Oh que oui ! Peintre de formation et un peu par « transmission familiale », j’ai toujours été fasciné par le langage, surtout par ce qui nous échappe lorsqu’on parle, passionné également de psychanalyse et de tout les lapsus et autres glissements de la langue. Mes précédents films mettent en scène un conférencier passionné par l’art qui nous explique comment visiter un musée (L’harmonie cosmique), comment réaliser une peinture (La quiche au l’art), son discours est rempli de lapsus et de glissements tant les mots se jouent de lui.
Avec quel rapport à la musique et la structure musicale avez-vous écrit La danse des mots ?
La musique de Stéphane Milleret m’évoque une course sans fin, et j’aime beaucoup cette idée de courir après quelque chose, comme à la recherche de… on ne sait quoi.

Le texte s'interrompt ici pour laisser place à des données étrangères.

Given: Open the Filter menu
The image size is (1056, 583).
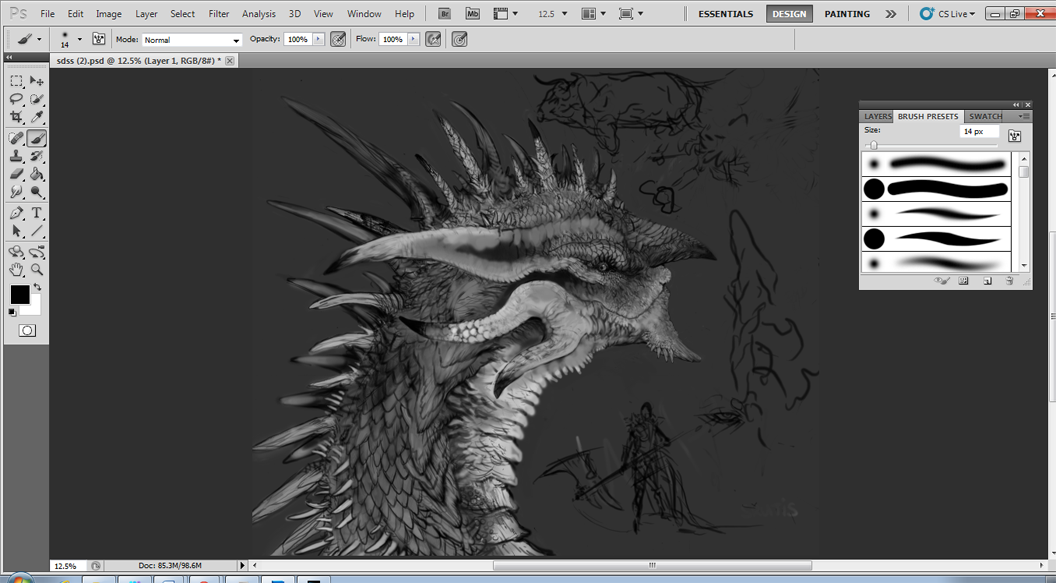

C’est la première fois que j’ai eu envie d’écrire un texte sur une musique, peut-être le souvenir de mon enfant sautant et dansant à chaque écoute, il y a un aspect joyeux dans cette musique, mais finalement pas seulement, lorsque les variations arrivent vers le milieu il y a une angoisse qui monte. J’ai aussi pensé à la chanson de Nougaro « À bout de souffle » sur une musique de Dave Brubeck. Et puis, lorsque j’ai improvisé sur la musique comme expliqué plus haut, ça a bien sûr dérapé, comme finalement l’histoire également dérape pour échapper au narrateur qui se demande un peu ce qui lui arrive, même si au final tout « ça » ne lui déplaît pas, bien au contraire..
Comment avez-vous travaillé l’animation dans La danse des mots ? Comment avez-vous conçu les différents « thèmes » d’images, définis par des styles graphiques très différents ? Pourquoi le cubisme vous intéressait en particulier ?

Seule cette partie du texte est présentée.